Le château de Frazé a été étudié dans le cadre de l’inventaire du patrimoine bâti de la commune éponyme d’Eure-et-Loir. Cet édifice majeur de l’architecture seigneuriale du Parc naturel régional du Perche s’inscrit dans un site verdoyant et vallonné des plus pittoresques. Bien documenté par les archives et étudié par des historiens locaux, le château fait l’objet d’un dossier d’inventaire complet mis en ligne sur le portail des patrimoines de la Région Centre-Val de Loire.
Placés au sud de l’ancienne basse-cour, les communs consistent en deux bâtiments alignés. Leur fonction initiale reste inconnue. Un ancien propriétaire du château, Dulong de Rosnay, les a fait réaménager à la fin du XIXe siècle en écuries à boxes et sellerie (partie ouest) et remises à voitures (partie est). Pour cela, il a fait procéder à des reprises de maçonnerie en sous-œuvre tout en conservant les charpentes. Une expertise dendrochronologique (datation du bois par l’étude des cernes) a permis de situer leurs constructions aux années 1514-1515 pour la partie ouest, aux années 1576-1577 pour la partie est.
Ces deux exemples illustrent les deux principaux types de charpentes construites au XVIe siècle :
– Les charpentes dites à chevrons formant fermes : les chevrons en vis-à-vis de chaque rampant sont reliés entre eux au niveau du faîtage et par un faux-entrait (pièce horizontale). Cet ensemble forme ainsi un « triangle indéformable » appelé ferme. Les fermes se répètent tous les 60 cm et servent de support à la fixation des liteaux permettant la pose des ardoises ou des tuiles.

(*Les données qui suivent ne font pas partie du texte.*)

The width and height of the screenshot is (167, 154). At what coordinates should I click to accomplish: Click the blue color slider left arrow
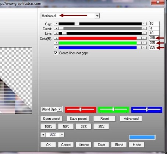click(56, 48)
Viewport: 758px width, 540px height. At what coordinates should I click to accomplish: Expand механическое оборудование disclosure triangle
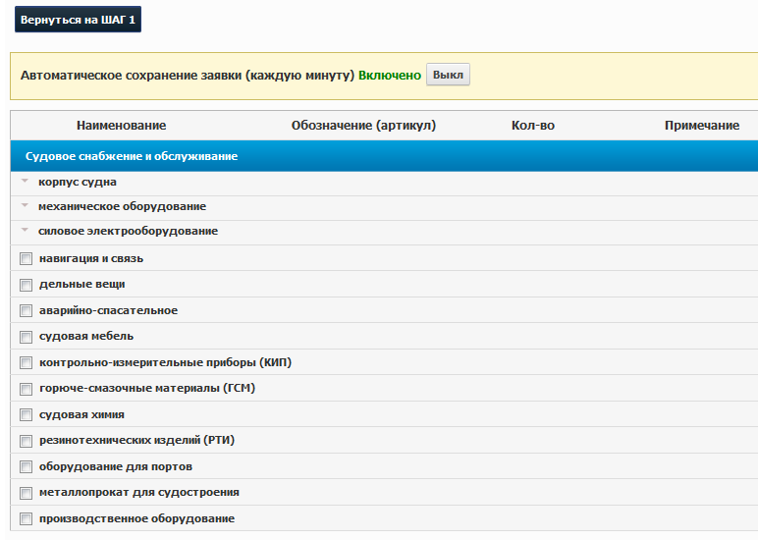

– Les charpentes dites à fermes et à pannes : les fermes, beaucoup moins nombreuses mais plus robustes, supportent un ou plusieurs rangs de pannes soutenant elle(s)-même les chevrons dont la section peut alors être amoindrie. Ce principe constructif est bien moins consommateur en bois.
De dimensions assez importantes (27 m de long pour 9 m de large), elle est coiffée d’une charpente à quatre fermes comprenant arbalétriers, poinçon long, entrait et deux faux-entraits. Deux rangs de pannes latérales ainsi qu’une faîtière et une sous-faîtière reliées entre elles par une croix de Saint-André assurent un bon contreventement – c’est-à-dire qu’elles rigidifient l’ensemble et permettent une bonne stabilité face aux contraintes latérales. En partie basse, les chevrons sont tout de même reliés à une sablière basse par un système de blochets et de jambettes.
Homogène, cette charpente n’a connu aucune modification au cours du temps.
Affichant des dimensions plus importantes (quasiment 34 m de long pour toujours 9 m de large), elle possède une charpente comprenant sept fermes principales et 42 fermes intermédiaires. Les fermes principales, plus robustes, sont reliées entre elles par un système assez complexe de croix de Saint-André assurant le contreventement.
Contrairement à l’exemple précédent, la charpente a été remaniée au début du XVIIIe siècle (présence de pièces de bois provenant d’arbres abattus entre 1699 et 1711). De même, les travaux de restauration de la fin du XIXe siècle ont provoqué quelques changements : création des lucarnes et des croupes, renforcement global et chaînage métallique (tires-forts).
Contrairement à la chronologie la plus souvent observée qui veut que les charpentes les plus anciennes soient à chevrons formant fermes, notre exemple est ici le plus récent. Compte tenu du rang social du commanditaire, le seigneur de Frazé, le critère économique ne peut être retenu pour l’option choisie. La fonction du comble a très probablement été déterminante dans le choix du type de charpente : du fait de l’absence de bois transverses, les chevrons formant fermes libèrent l’espace et facilitent la circulation à l’inverse des fermes à pannes.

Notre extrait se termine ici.